[TASK REQUIREMENTS]: Could you return, word for word, the rows from the line with "Screen dimensions: 1024x576" up to and including the line with "Action: (369, 149)"?

— begin GIVEN ENTRIES —

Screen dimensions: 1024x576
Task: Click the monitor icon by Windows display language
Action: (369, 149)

— end GIVEN ENTRIES —
— begin GIVEN ENTRIES —

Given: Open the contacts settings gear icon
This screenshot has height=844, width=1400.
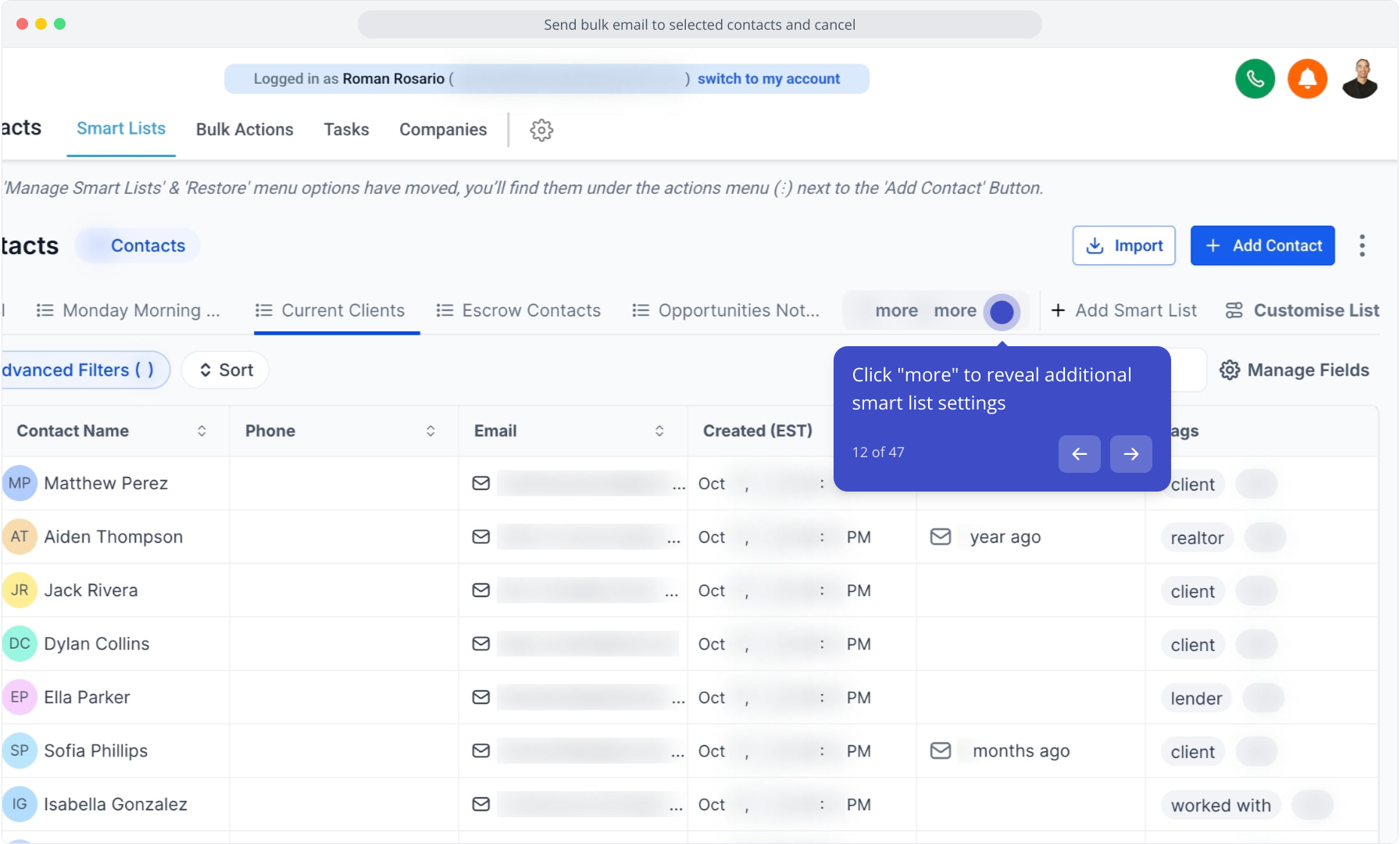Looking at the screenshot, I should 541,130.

— end GIVEN ENTRIES —
— begin GIVEN ENTRIES —

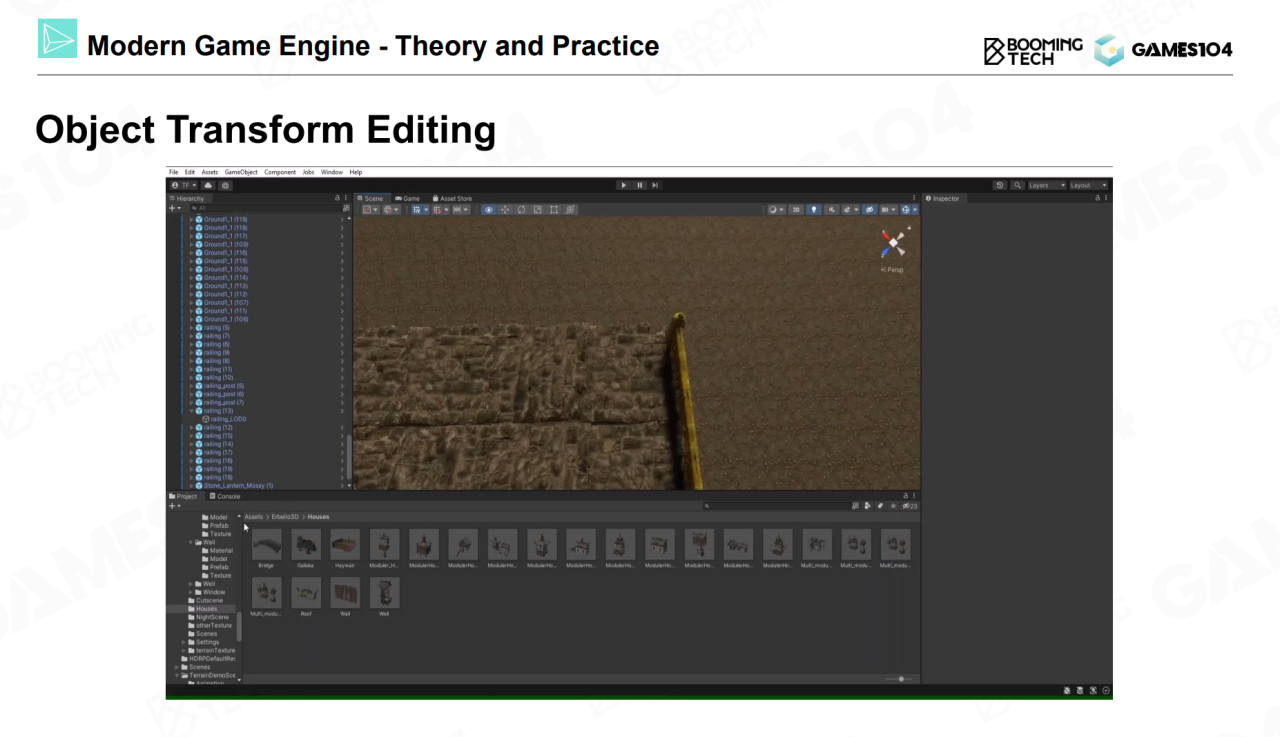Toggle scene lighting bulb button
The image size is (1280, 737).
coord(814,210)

— end GIVEN ENTRIES —

[EXERCISE RESULT]:
Screen dimensions: 1024x576
Task: Click the monitor icon by Windows display language
Action: (369, 149)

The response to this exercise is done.